* Excerpted passage *
** Start **

On the same subject, a Man City supporter waxes lyrical:
There was a girl from Stockport,
Her name was Hazel Grove,
She started supporting City,
When she was eight years old,
She’s been to nearly every match,
She’s only missed a few,
She’s never seen them win a cup,
And now she’s forty-two!
Our local Household Waste Disposal and Civic Amenity Site, (why don't they just say ‘tip’) has closed recently and we must now make a 35 mile round trip to the next nearest one. Last week, I bought a new fridge and to get rid of the old fridge, I put it in the front garden and hung a sign on it saying: 'Working Fridge - Free to good home. You want it, you take it.' For two days the fridge sat there without anyone looking twice. I eventually decided that people were too distrustful of this scenario. So I changed the sign to read: 'Fridge for sale £20.' The next day someone nicked it!
My 12-year-old daughter Susannah asked me, “What was your favourite 'fast food' when you were growing up?” “We didn't have fast food when I was growing up,” I informed her. “All the food was slow.” “C'mon, seriously. Where did you eat?”
”It was at a place called home,”' I explained. “Mum cooked every day and when Dad got home from work, we sat down together at the dining room table, and if I didn't like what she put on my plate, I was allowed to sit there until I did like it.”

** End **

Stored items

** Start **

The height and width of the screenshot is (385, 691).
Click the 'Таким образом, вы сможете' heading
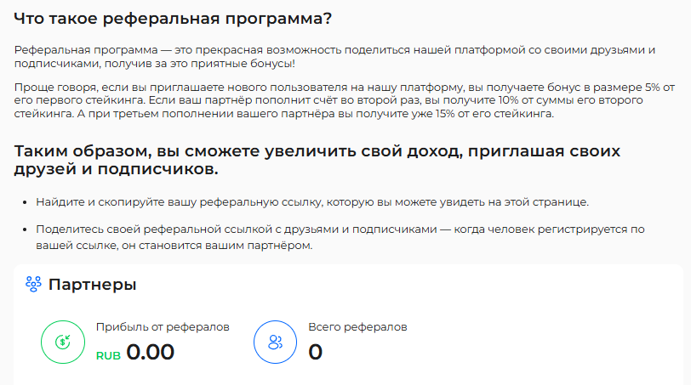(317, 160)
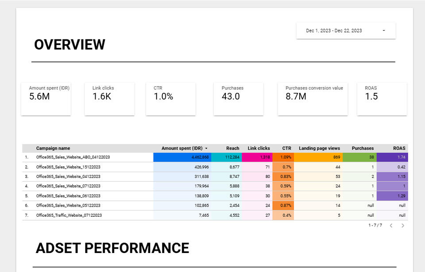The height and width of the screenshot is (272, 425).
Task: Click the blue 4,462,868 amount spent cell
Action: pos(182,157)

** End **

* Job 1 *
Answer these questions using the humorous passage.
(a) At what age did Hazel Grove start supporting City?
(b) How long is the round trip to the next nearest waste site?
(c) How old is the writer's daughter Susannah?
* Job 2 *
Repeat the stretch of the humorous passage that begins at the words "On the same" and stops after "someone nicked it!".

* Response 1 *
(a) Eight years old
(b) 35 miles
(c) 12 years old

* Response 2 *
On the same subject, a Man City supporter waxes lyrical:
There was a girl from Stockport,
Her name was Hazel Grove,
She started supporting City,
When she was eight years old,
She’s been to nearly every match,
She’s only missed a few,
She’s never seen them win a cup,
And now she’s forty-two!
Our local Household Waste Disposal and Civic Amenity Site, (why don't they just say ‘tip’) has closed recently and we must now make a 35 mile round trip to the next nearest one. Last week, I bought a new fridge and to get rid of the old fridge, I put it in the front garden and hung a sign on it saying: 'Working Fridge - Free to good home. You want it, you take it.' For two days the fridge sat there without anyone looking twice. I eventually decided that people were too distrustful of this scenario. So I changed the sign to read: 'Fridge for sale £20.' The next day someone nicked it!